After over a month of being sidelined on the hill from holidays, being sick, having sick kids, and other responsibilities, I finally got out on the water. We got a much later start than I wanted, not leaving the dock until 0830. Once we got to the hole it was hit or miss. The shifting winds made it difficult to stay over the structure. We fished the same hole all day, but from many different angles. We were never really able to get it dialed in. But, we did manage to land a decent mess of fish inspite of the challenges.
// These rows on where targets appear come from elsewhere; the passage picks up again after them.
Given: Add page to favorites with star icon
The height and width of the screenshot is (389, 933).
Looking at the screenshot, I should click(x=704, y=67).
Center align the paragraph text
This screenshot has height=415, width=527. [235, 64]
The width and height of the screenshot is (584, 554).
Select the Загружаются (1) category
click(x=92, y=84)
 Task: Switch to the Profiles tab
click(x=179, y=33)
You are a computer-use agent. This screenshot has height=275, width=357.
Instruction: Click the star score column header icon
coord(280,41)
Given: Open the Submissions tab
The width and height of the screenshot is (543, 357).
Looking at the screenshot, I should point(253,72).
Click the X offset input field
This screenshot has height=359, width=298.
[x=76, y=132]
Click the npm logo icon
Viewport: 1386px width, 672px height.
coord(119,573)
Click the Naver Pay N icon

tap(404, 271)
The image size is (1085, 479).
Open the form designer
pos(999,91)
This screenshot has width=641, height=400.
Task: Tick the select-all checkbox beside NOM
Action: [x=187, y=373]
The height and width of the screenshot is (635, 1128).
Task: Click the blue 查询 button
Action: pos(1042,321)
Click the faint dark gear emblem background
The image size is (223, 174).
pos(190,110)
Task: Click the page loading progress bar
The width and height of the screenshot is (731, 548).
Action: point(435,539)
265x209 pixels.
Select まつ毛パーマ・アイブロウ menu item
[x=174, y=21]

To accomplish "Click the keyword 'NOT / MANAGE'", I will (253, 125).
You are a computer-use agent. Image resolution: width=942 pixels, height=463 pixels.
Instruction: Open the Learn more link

The way home was rough, so we took as many back creeks and cuts as we could to stay out of the ICW. Im still not 100%, and my body feels it from yesterday, but I cant wipe the "I caught more fish than you" grin off my face. Lol...it felt great to get out there. I cant wait to do it again.


----------



## tidewater (Dec 4, 2016)

Nice


----------



## Riplukelee (Dec 5, 2016)

Nice catch, Tripp!! I haven't forgotten about the Zebvo 33 challenge. I plan to take one out and pull a slab-sized convict out of the trees!


----------



## FishermanSailor (Dec 5, 2016)

Looking good!


----------



## trippcasey (Dec 5, 2016)

Riplukelee said:


> Nice catch, Tripp!! I haven't forgotten about the Zebvo 33 challenge. I plan to take one out and pull a slab-sized convict out of the trees!



I wanted to take mine out this weekend, but had some customers with me and wanted to maximize our catch. I kinda chickened out...lol.


----------